Section: Scientific Foundations

Simplified models and inverse problems

The medical and clinical exploration of the electrical signals is based on accurate reconstruction of the typical patterns of propagation of the action potential. The correct detection of these complex patterns by non-invasive electrical imaging techniques has to be developped. Both problems involve solving inverse problems that cannot be addressed with the more compex models. We want both to develop simple and fast models of the propagation of cardiac action potentials and improve the solutions to the inverse problems found in cardiac electrical imaging techniques.

The cardiac inverse problem consists in finding the cardiac activation maps or, more generally the whole cardiac electrical activity, from high density body surface electrocardiograms. It is a new and a powerful diagnosis technique, which success would be considered as a breakthrough in the cardiac diagnosis. Although widely studied during the last years, it remains a challenge for the scientific community. In many cases the quality of reconstructed electrical potential is not sufficiently accurate. The methods used consist in solving the Laplace equation on the volume delimited by the body surface and the epicardial surface.We plan to

  • study in depth the dependance of this inverse problem inhomogeneities in the torso, conductivity values, the geometry, electrode placements...

  • improve the solution to the inverse problem be using new regularization strategies and the theory of optimal control, both in the quasistatic and in the dynamic contexts.
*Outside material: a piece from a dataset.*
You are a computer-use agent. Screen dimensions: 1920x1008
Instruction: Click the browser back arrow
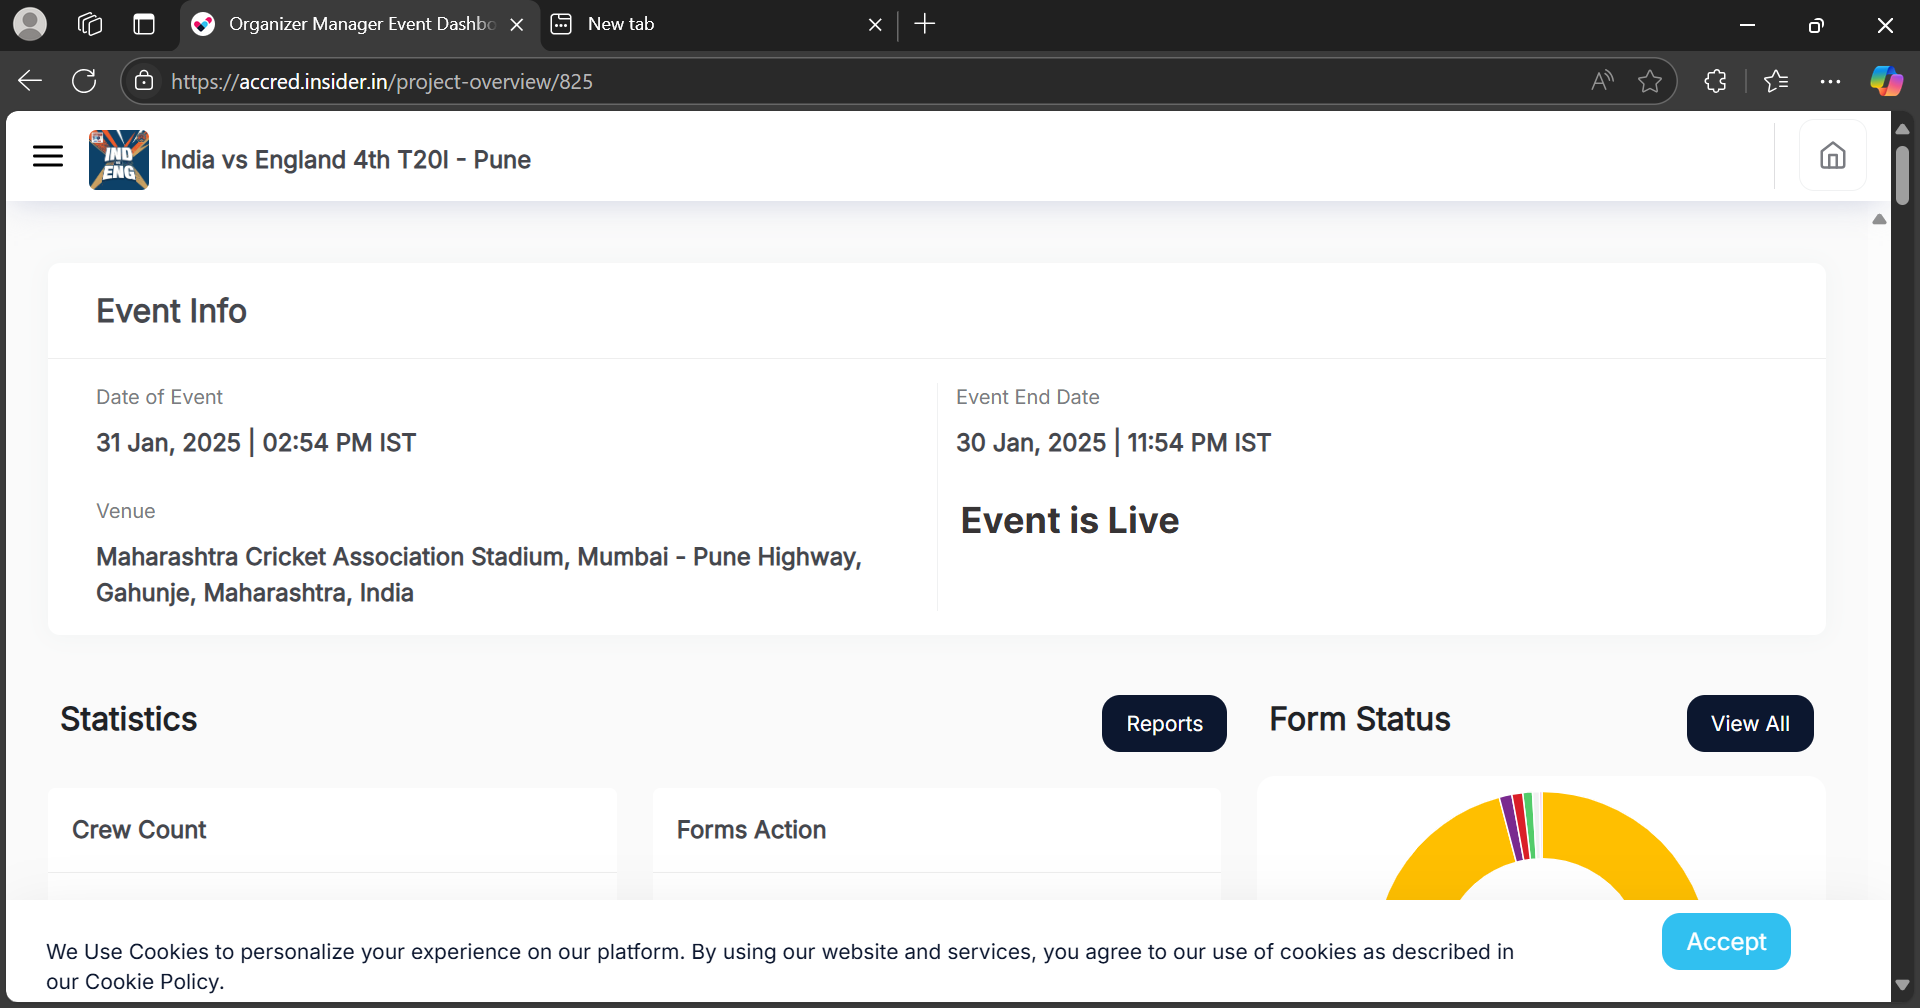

Of cours we will use our models as a basis to regularize these inverse problems. We will conside the follwong strategies:

  • using complete propagation models in the inverse problem, like the bidomain equations; for instance in order to localize some electrical sources;

  • construct some families of reduced order models, using e.g. statistical learning techniques, which would accurately represent some families of well-identified pathologies;

  • construct some simple models of the propagation of the activation front, based on eikonal or level-sets equations, but which would incorporate the representation of complex activation patterns.

Additionnaly, we will need to develop numerical techniques dedicated to our simplified eikonal/levl-sets equations.